De ahí que aquella diversidad que todos reconocemos, que todos disfrutamos conociendo, que todos agradecemos y que nos hace ver que la sociedad es connatural al ser humano (y no una creación arbitraria), nos permite llegar a la conclusión de que, tras aquella diversidad, hay algo que compartimos todos. Eso que tenemos en común, ese participar de una misma naturaleza, requiere de la preocupación de cada uno por el de al lado, aunque no lo conozcamos. Porque si falta uno o si uno no está bien, yo tampoco estaré bien, porque mi fin y perfección en esta vida lo alcanzo con la cooperación de otros, pues nuestro fin es esencialmente común. La indiferencia, en cambio, mata la vida en sociedad, mata el necesario complemento que se vive y que se da naturalmente entre los miembros de una ciudad o comunidad. Complemento que se expresa por excelencia en la unión entre el hombre y la mujer para formar una familia, núcleo de la sociedad.

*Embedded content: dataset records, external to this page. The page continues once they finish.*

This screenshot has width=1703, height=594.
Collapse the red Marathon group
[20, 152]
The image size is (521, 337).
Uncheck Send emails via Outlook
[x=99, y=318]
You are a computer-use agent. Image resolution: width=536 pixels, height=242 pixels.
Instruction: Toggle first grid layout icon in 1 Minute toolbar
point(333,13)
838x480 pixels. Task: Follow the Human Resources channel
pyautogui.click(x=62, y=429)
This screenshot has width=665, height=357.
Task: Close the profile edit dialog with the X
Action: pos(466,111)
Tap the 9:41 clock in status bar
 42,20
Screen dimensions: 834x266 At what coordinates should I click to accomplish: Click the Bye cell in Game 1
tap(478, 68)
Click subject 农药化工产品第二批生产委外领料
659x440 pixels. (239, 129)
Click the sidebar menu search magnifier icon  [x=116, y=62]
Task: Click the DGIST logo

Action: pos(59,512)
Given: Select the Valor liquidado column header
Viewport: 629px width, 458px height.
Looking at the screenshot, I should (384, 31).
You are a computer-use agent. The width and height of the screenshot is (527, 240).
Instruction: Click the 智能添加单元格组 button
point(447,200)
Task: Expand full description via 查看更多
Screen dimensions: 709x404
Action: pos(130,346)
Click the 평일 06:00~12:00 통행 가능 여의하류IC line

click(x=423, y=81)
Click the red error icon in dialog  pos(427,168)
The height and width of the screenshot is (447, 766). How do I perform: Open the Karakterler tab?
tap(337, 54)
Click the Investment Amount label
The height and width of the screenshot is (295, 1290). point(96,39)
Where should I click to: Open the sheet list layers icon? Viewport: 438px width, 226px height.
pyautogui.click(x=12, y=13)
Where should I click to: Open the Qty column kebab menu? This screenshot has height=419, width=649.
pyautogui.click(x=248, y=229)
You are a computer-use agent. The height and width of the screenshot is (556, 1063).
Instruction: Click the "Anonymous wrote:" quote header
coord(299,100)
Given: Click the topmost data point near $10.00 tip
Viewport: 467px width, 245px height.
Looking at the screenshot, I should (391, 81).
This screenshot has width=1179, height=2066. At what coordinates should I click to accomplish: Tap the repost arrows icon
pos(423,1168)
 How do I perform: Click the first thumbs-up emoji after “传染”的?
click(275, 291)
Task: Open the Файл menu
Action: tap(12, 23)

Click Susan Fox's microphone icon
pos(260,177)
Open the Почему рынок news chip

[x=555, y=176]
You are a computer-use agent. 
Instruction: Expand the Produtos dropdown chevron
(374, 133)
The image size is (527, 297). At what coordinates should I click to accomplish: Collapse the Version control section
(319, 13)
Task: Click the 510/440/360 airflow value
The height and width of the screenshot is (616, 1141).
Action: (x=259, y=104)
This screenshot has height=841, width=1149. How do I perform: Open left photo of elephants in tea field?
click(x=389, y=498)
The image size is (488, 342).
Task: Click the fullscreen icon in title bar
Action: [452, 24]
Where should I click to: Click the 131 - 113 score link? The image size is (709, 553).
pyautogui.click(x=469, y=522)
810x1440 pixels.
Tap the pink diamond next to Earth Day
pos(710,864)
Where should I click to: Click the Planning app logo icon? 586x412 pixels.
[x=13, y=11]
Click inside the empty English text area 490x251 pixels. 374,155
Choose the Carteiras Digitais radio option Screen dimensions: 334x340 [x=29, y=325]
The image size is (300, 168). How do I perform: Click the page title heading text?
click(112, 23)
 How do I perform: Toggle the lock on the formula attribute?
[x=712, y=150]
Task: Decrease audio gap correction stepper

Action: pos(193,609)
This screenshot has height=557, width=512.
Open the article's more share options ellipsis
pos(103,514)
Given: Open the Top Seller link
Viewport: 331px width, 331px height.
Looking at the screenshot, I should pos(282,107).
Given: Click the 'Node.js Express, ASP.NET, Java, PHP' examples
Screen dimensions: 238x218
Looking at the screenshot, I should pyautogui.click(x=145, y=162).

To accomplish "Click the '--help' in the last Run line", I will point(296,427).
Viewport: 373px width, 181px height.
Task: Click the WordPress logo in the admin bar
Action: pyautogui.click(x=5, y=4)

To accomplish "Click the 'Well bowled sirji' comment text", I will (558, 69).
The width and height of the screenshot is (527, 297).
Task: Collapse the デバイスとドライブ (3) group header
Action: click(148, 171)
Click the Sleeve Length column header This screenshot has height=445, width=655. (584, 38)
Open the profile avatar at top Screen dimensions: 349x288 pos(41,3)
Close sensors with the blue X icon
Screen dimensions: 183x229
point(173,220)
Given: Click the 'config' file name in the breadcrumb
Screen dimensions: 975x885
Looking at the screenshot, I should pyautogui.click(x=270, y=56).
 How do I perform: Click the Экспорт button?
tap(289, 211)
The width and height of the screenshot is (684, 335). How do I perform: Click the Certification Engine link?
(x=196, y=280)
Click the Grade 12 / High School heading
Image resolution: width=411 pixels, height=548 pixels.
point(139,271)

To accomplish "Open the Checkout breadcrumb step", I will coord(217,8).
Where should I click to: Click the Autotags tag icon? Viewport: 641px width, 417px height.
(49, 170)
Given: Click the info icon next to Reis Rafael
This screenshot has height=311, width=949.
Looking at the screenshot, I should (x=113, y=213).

No considerar que más allá de todas las diferencias en una sociedad “pluralista” haya algo en común, algo que nos una como seres humanos, o alguna verdad universal que trascienda cada posición particular y a la cual todos nos ciñamos por el hecho de ser personas y por el hecho de estar sujetos a un mismo orden natural, conduce, como consecuencia lógica, a la indiferencia por el prójimo.